As part of my ongoing work with UXPALA, I attended the Google Cloud OnBoarding Event held on August 21 at the Downtown Los Angeles Sheraton Hotel. As a UX consultant, I constantly hear more about Machine Learning and Cloud Technologies from collaborators, clients, and colleagues. I wanted to see what Google had to offer in comparison to other cloud services such as web hosting, machine line, and cloud vision processing tools.
l discovered that a majority of those who attended the event were developers, engineers, and Google Cloud enthusiasts. I met up with old colleagues from school and a few from the city’s IT teams.
This was an all-day event with small workshops that included presentations and demos of the current version of Google Cloud Platform (GCP) by the new Google Cloud Los Angeles Office led by Giraldo Hierro, Head of Customer Engineering.
In their introduction, the GCP team stated that Google is now an AI company and highlighted that they expanded their Cloud Platform operations into SoCal and are focusing on making Big Data and Machine Learning accessible to larger audiences.
The GCP team exhibited demos of their voice recognition, text translation, and other Machine Learning tools that have easy drag and drop input for users. Upon speaking with Christian Tanev, one of their demo engineers, I learned that a big part of assimilating more people with their cloud technology is by integrating computing experiences that they are familiar with. All of the demos were done in a Chrome Browser on Chromebooks to illustrate this point.
The Cloud Vision API Demo blew me away on how quickly the GCP engine can assess metadata and other characteristics of photos. I could simply upload photos from my drive by ‘drag and drop’ into the indicated area.
With this API, you can detect objects, texts, and faces within photos. The extracted data can be used to build categories for a Machine Learning algorithm to understand user preferences or patterns for sentiment analysis. For example, you could use this technique to determine which user photos goes first for a restaurant review website. The API can be modified to create metadata of uploaded user photos by type of color, angle of composition, brightness and other features. Then a value system can be created to determine which user photo appears first in a restaurant review.

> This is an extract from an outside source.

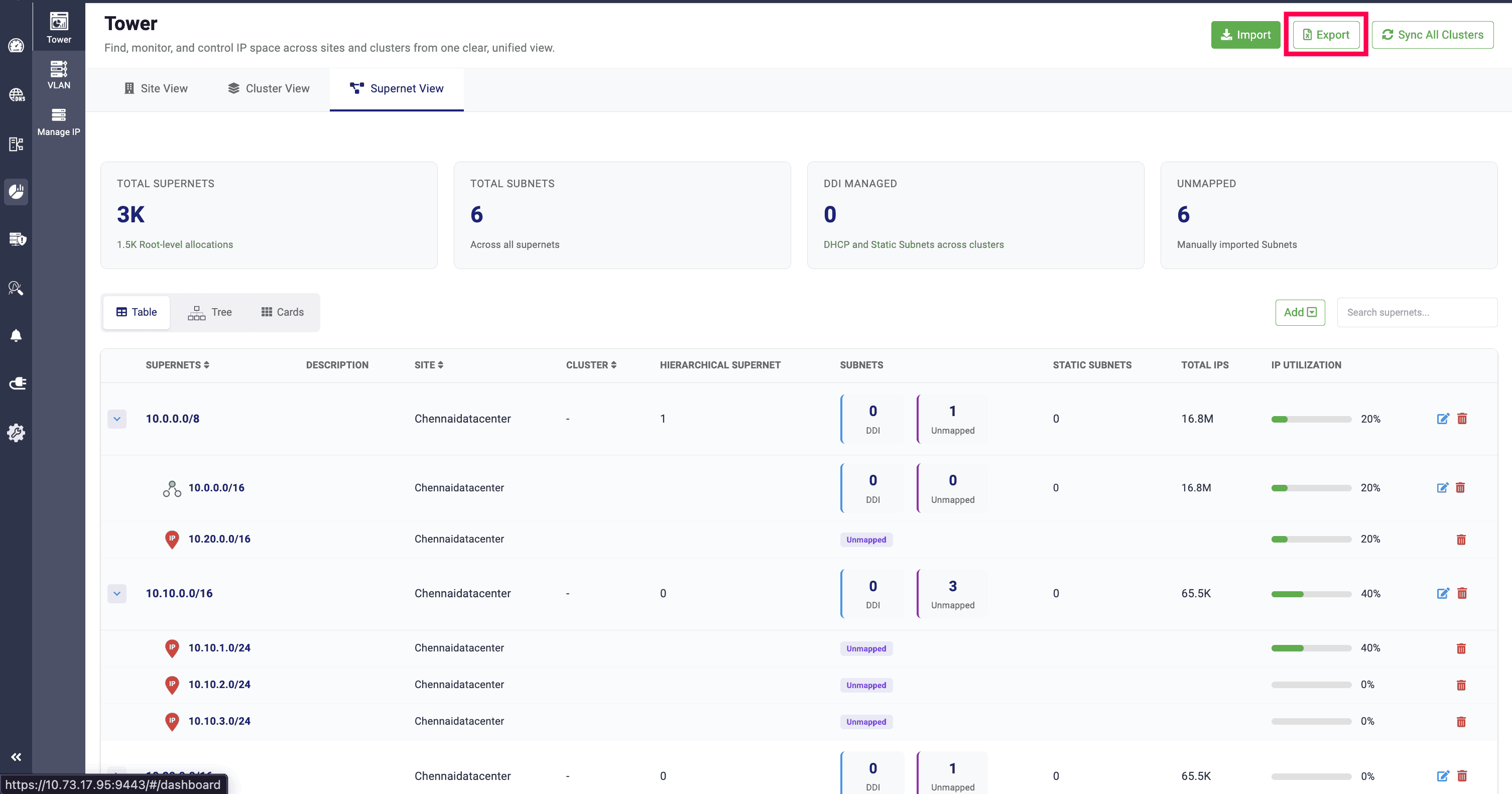The image size is (1512, 794).
Task: Switch to the Cluster View tab
Action: tap(269, 89)
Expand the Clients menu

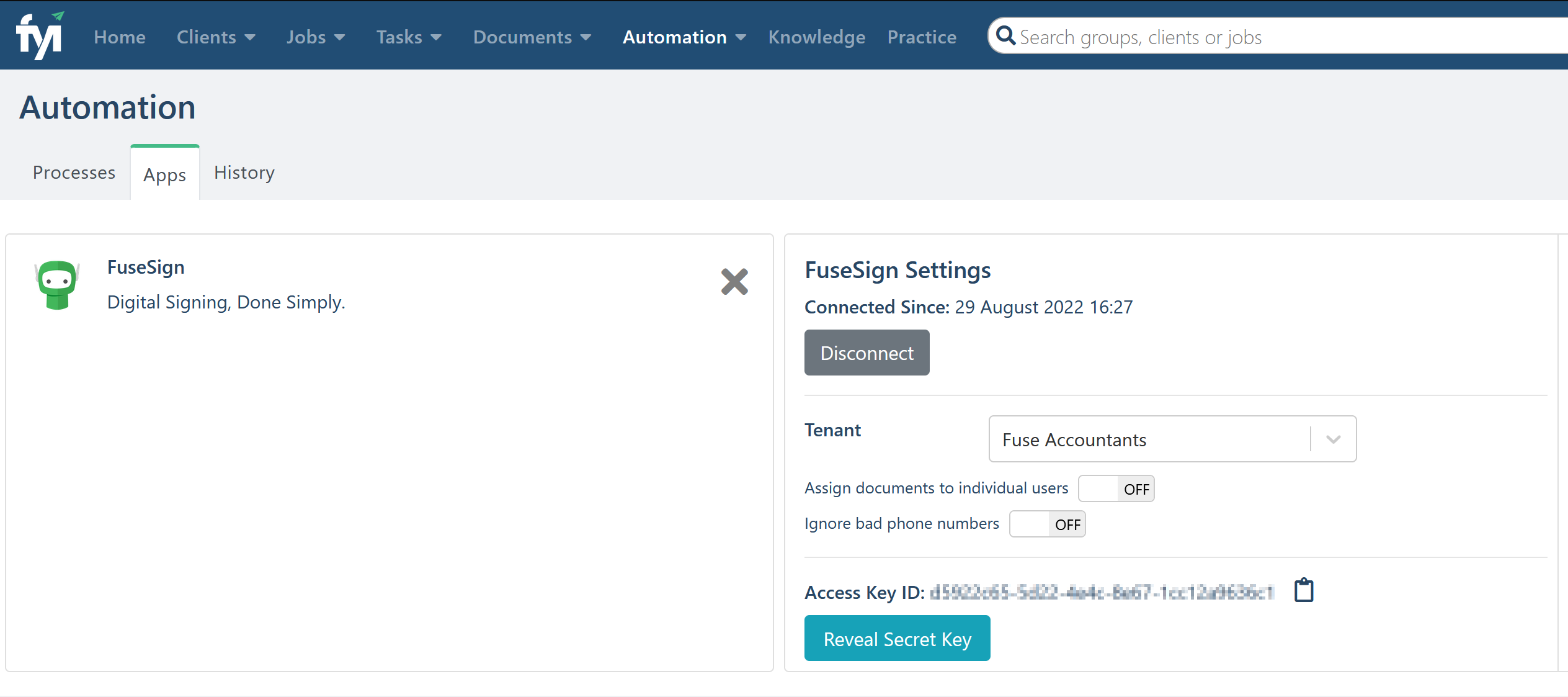pos(215,37)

In my own work, I am always looking for ways to bridge my ideas with consultant engineers for large data projects. I met one of the very few entrepreneurs attending the event, Grace Tsao of BeyRep.com. She is an information architect and runs her consultancy as a customized search platform for homeowners to connect with ideal home improvement contractors. Grace described Machine Learning for their business model as being key in matching homeowners with contractors by project size, neighborhood, specified budgets and a whole range of collected data from her clients. She summarized why she moved her company’s data system from AWS to GCP in two words: easy management. Grace felt that Google Cloud Platform gave her business the right tools for teams and developers to easily automate data processing for BeyRep.com
I am looking forward to see what Azure and AWS will be offering soon in terms of education and on-boarding for their platforms. GCP offers a lot tools to understand this technology better including a manageable cloud platform and free online classes to get deeper knowledge or to become certified as a Cloud Engineer or Data Scientist.
After attending this on-boarding workshop, I believe that having access to powerful processing for metadata would be beneficial for user research insights. I will add that UX practitioners should consider adding these tools into their research phases, but to use them with a grain of salt. Machine Learning processes can have margins of error, and no dataset is perfect. As UX practitioners, we must use our ability to discern research insights and to question the validity of data sources. Machine Learning projects are only as good as the intent you invest into them.